BULLOUS IMPETIGO
.
Three types of skin eruptions can be produced by phage group II S. aureus, particularly strains 77 and 55: (1) bullous impetigo, (2) exfoliative disease (SSSS), and (3) nonstreptococcal scarlatiniform eruption (staphylococcal scarlet fever). All three represent varying cutaneous responses to extracellular exfoliative toxins (“exfoliatin”) types A and B produced by these staphylococci . Exfoliative toxin A acts as a serine protease of desmoglein 1, the desmosomal cadherin that is also the target of autoantibodies in pemphigus foliaceus.
In a study of bullous impetigo, 51 percent of patients had concurrent S. aureus cultured from the nose or throat, and 79 percent of cultures grew the same strain from both sites.
Cutaneous Lesions
.
Bullous impetigo occurs more commonly in the newborn and in older infants, and is characterized by the rapid progression of vesicles to flaccid bullae . Decades ago, extensive bullous impetigo (archaic term: pemphigus neonatorum or Ritter disease) occurred in epidemics within neonatal nurseries.
Bullae usually arise on areas of grossly normal skin. The Nikolsky sign (sheet-like removal of epidermis by shearing pressure) is not present. Bullae initially contain clear yellow fluid that subsequently becomes dark yellow and turbid , and their margins are sharply demarcated without an erythematous halo. The bullae are superficial, and within a day or two, they rupture and collapse, at times forming thin, light-brown to golden-yellow crusts . So-called bullous varicella represents superinfection by S. aureus (phage group II) of varicella lesions (bullous impetiginization).
Laboratory Tests.
Gram stain of exudates from bullous impetigo reveals Gram-positive cocci in clusters. S. aureus belonging to phage group II can be cultured from the contents of intact bullae.
Histologically, the lesions of bullous impetigo show vesicle formation in the sub-corneal or granular region, occasional acantholytic cells within the blister, spongiosis, edema of the papillary dermis, and a mixed infiltrate of lymphocytes and neutrophils around blood vessels of the superficial plexus.
Differential Diagnosis.
See Box 177-2 for differential diagnosis of bullous impetigo.

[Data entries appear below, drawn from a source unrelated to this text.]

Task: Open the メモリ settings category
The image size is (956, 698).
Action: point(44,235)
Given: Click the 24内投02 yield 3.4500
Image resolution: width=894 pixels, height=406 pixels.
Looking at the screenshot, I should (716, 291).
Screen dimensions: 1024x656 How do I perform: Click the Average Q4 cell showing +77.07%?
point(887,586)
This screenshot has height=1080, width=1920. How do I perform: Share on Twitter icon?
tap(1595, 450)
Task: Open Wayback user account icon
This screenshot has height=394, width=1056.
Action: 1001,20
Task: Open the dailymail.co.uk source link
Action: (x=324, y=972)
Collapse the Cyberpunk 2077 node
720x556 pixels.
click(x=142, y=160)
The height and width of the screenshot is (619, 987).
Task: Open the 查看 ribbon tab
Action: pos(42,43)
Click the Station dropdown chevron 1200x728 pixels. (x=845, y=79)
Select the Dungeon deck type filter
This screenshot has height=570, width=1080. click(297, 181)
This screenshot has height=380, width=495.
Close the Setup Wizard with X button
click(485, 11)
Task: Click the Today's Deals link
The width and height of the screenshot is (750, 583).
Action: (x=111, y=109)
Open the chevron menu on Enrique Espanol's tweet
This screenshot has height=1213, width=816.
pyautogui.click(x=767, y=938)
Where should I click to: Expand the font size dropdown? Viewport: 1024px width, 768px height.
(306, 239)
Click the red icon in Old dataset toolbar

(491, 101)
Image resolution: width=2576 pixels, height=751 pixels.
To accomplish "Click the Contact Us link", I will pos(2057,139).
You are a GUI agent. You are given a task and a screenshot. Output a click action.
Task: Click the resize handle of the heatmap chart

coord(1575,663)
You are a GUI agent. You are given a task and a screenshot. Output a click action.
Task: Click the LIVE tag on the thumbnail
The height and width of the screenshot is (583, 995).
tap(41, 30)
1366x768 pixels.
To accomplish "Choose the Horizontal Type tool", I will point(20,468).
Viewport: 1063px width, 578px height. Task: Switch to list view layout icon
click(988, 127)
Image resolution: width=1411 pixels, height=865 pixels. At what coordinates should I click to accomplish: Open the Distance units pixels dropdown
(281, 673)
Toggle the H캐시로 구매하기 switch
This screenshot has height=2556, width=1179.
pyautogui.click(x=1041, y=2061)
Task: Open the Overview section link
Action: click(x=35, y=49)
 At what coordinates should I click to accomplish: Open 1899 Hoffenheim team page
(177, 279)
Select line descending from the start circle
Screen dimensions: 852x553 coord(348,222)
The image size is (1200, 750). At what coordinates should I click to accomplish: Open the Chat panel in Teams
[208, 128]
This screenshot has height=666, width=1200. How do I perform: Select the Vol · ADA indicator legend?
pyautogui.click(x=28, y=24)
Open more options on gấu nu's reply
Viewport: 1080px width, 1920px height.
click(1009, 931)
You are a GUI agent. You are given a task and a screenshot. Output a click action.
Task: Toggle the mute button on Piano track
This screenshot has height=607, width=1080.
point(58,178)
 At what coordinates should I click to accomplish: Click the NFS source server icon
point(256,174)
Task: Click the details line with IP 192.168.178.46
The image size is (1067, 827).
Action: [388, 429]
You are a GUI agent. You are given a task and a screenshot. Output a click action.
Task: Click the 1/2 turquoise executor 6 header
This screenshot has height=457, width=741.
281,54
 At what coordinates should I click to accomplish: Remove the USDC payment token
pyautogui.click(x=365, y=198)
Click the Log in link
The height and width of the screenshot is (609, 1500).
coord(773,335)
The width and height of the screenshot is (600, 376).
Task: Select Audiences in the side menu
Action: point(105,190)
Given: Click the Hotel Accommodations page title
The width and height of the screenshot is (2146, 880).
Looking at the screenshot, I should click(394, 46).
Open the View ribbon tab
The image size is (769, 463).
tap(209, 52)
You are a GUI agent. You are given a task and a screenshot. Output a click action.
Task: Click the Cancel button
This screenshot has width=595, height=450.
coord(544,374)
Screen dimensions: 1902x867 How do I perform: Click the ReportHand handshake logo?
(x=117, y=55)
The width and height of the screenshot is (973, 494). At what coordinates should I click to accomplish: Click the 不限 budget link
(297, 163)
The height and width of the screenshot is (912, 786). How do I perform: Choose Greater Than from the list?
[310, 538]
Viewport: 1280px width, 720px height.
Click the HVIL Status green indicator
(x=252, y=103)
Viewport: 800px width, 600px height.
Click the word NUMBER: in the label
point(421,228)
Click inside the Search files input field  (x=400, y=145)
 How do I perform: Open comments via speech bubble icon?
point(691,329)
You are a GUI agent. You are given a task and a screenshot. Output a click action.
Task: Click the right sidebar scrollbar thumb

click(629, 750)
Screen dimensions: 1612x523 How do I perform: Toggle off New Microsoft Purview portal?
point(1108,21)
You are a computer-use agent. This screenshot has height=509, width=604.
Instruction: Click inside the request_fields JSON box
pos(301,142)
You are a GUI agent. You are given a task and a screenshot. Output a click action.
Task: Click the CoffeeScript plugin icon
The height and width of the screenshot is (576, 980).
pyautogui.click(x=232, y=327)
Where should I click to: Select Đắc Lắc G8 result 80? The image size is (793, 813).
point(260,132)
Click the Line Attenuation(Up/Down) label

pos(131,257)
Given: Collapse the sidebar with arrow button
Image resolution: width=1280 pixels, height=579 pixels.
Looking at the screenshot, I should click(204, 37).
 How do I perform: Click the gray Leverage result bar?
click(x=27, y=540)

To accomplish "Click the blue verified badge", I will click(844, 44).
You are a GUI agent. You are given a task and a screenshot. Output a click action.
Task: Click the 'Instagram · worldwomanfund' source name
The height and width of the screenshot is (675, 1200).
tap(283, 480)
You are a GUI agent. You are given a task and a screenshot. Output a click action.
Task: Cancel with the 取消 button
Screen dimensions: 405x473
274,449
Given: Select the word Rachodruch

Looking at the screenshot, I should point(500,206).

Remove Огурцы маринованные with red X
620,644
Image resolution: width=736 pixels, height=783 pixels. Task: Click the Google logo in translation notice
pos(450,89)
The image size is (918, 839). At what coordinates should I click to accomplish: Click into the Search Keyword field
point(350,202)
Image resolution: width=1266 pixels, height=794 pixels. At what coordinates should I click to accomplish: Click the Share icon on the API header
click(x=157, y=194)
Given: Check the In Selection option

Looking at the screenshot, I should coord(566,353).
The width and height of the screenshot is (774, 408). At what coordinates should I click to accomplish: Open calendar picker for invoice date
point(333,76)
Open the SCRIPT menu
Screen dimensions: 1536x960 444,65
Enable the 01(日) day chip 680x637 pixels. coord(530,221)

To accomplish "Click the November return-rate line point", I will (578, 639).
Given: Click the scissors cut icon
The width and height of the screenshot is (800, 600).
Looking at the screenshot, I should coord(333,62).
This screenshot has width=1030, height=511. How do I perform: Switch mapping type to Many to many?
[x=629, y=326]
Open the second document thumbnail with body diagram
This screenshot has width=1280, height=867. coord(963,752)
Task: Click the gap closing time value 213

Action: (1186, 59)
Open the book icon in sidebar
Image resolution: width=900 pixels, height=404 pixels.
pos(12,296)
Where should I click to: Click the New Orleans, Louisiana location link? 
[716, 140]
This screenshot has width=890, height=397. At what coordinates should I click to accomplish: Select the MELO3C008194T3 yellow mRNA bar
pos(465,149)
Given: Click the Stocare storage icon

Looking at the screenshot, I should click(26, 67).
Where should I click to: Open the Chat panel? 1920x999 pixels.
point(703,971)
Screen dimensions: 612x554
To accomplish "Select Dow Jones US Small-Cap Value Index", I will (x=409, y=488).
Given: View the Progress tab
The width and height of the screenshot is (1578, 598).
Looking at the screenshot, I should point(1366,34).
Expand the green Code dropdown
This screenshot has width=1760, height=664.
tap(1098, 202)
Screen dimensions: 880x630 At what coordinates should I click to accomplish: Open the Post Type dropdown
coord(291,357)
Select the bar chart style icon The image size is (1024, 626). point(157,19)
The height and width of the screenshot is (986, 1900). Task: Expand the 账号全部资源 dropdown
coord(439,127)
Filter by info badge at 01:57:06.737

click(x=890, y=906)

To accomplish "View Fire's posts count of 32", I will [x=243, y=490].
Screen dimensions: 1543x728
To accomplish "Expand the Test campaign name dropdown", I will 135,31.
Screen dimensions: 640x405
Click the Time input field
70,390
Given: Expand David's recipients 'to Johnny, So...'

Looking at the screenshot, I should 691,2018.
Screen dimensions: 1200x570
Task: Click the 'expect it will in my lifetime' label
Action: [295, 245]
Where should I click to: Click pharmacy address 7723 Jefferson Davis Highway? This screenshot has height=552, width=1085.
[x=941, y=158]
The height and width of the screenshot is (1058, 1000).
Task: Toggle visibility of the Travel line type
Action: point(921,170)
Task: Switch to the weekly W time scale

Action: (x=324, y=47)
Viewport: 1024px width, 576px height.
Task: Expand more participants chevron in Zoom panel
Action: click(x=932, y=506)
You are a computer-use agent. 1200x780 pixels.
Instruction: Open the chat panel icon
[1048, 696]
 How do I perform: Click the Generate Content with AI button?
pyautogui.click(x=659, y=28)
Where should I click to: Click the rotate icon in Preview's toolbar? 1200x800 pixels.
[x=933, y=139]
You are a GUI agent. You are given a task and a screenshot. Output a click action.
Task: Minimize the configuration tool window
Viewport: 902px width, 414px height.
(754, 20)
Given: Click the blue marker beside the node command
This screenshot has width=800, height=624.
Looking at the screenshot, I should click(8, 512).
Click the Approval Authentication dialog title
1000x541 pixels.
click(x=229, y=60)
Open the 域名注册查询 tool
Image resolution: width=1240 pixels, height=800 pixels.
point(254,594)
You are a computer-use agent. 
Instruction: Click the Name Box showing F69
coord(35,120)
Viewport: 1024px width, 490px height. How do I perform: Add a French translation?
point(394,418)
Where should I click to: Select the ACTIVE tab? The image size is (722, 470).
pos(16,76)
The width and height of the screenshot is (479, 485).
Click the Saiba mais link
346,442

Box 177-1 Differential Diagnosis of Non-Bullous Impetigo
Consider
· Seborrheic dermatitis
· Atopic dermatitis
· Allergic contact dermatitis
· Epidermal dermatophyte infections
· Tinea capitis
· Herpes simplex
· Varicella
· Herpes zoster
· Scabies
· Pediculosis capitis
Always Rule Out
· Herpes simplex
· Herpes zoster
· Scabies
PROGNOSIS AND CLINICAL COURSE.
Untreated, invasive infection can complicate S. aureus impetigo with cellulitis, lymphangitis, and bacteremia, resulting in osteomyelitis, septic arthritis, pneumonitis, and septicemia. Exfoliatin production can lead to SSSS in infants and in adults who are immunocompromised or have impaired renal function.
TREATMENT.
Local treatment with mupirocin ointment or cream, removal of crusts, and good hygiene is sufficient to cure most mild to moderate cases Systemic antibiotics may be required in extensive cases. The frequency of isolation of group A streptococcus makes such therapy a reasonable approach in most patients who have a significant degree of involvement. There is no role for general disinfectant treatments or bacitracin.
Staphylococcal impetigo responds quite promptly to appropriate treatment. In an adult with extensive or bullous lesions, dicloxacillin (or similar penicillinase-resistant semi-synthetic penicillin), 250 to 500 mg orally (PO) four times daily (qid), or erythromycin (in the penicillin-allergic patient), 250 to 500 mg PO qid, should be given. Treatment should be continued for 5 to 7 days (10 days if streptococci are isolated). Also, a single course of oral azithromycin (in adults 500 mg on the first day, 250 mg daily on the next 4 days) has been shown to be equally as effective as dicloxacillin for skin infections in adults and children. For impetigo caused by erythromycin-resistant S. aureus, which is commonly isolated from impetigo lesions of children, amoxicillin plus clavulanic acid [25 mg/kg/day given three times a day (tid)],
cephalexin (40 to 50 mg/kg/day), cefaclor (20 mg/kg/day given tid), cefprozil (20 mg/kg once daily), or clindamycin (15 mg/kg/day tid or qid) given for 10 days are effective alternative therapies.